Some tax-exempts favor the creation of a foreign blocker to mitigate the imposition of taxes on Fund investments. Unlike the case with domestic blockers, the foreign blocker will not be subject to U.S. tax on the distribution from the Fund, due to the application of “portfolio debt exception,” which would treat the Fund’s distribution to the foreign blocker as nontaxable interest. Additionally, the distribution of earnings by the foreign blocker may result in foreign withholding tax of $02. Thus, under this type of arrangement, there is also the potential avoidance of the intermediary corporate level tax, which enhances the net after-tax cash flow to the tax-exempt investor.

In opting to structure an investment through a foreign blocker under this scenario, it is preferable to have the foreign blocker resident in a country which neither imposes corporate level taxation on interest received, nor imposes withholding tax on a distribution of earnings to nonresident shareholders (such as a U.S. tax-exempt organization in the instant case) under its domestic statute.

Conclusion

The issues involved with investment in alternative arrangements can be complex particularly when the investments are through pension plans and other investment instruments. This alert is intended only as an overview of the general rules and their applicability under certain assumed facts. Every tax-exempt organization seeking alternative investments will be subject to the particular model of the Fund, as well as non-tax objectives. Moreover, there are various tax regimes to consider, such as U.S. taxation on foreign investments; partnership taxation and withholding rules.

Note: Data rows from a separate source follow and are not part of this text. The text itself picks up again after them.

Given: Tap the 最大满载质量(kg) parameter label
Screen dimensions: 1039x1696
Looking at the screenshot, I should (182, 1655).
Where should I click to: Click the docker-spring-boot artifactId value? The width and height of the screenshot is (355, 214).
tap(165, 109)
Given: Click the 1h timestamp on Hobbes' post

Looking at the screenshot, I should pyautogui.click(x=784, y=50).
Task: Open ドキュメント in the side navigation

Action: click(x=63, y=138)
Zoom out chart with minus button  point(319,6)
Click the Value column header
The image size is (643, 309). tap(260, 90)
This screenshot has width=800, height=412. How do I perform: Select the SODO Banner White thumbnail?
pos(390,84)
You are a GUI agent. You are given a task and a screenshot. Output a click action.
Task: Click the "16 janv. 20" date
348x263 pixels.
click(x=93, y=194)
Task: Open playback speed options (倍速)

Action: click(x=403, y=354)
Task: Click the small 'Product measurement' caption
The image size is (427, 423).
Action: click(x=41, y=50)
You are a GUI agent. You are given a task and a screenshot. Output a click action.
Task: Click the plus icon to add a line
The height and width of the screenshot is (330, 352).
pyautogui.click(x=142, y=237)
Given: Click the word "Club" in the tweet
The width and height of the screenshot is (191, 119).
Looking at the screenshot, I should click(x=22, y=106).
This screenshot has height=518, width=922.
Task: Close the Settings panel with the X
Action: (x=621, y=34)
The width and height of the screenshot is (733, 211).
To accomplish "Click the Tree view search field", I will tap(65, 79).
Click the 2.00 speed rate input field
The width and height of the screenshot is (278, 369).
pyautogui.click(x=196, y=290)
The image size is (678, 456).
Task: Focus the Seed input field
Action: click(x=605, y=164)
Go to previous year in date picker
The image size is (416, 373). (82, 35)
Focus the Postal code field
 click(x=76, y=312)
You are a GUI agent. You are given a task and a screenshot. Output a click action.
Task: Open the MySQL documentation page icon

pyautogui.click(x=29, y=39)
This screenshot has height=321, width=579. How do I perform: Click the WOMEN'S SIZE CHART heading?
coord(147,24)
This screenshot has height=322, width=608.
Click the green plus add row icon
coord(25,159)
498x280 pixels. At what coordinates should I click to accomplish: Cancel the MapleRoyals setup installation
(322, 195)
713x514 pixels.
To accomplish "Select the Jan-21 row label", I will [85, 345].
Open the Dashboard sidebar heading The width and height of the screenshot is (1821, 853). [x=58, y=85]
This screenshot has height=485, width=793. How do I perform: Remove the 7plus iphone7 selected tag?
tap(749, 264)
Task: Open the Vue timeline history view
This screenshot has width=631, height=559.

Thus, although alternative investments may generate attractive investment returns, properly structuring them is a complex undertaking that should be done only in connection with advice from competent and experienced tax practitioners.

As a practical matter, many of the K-1s that tax exempt investors receive from their fund investments do not properly record the UBI activity either from unrelated trade or business or debt financed investments. That is generally because either the return preparer is unaware that a tax exempt entity is a partner and/or the preparer is generally unaware of these rules. Tax exempt investors should begin to ask questions about the nature of the investments in their portfolio to be sure they understand the tax implications to their organizations.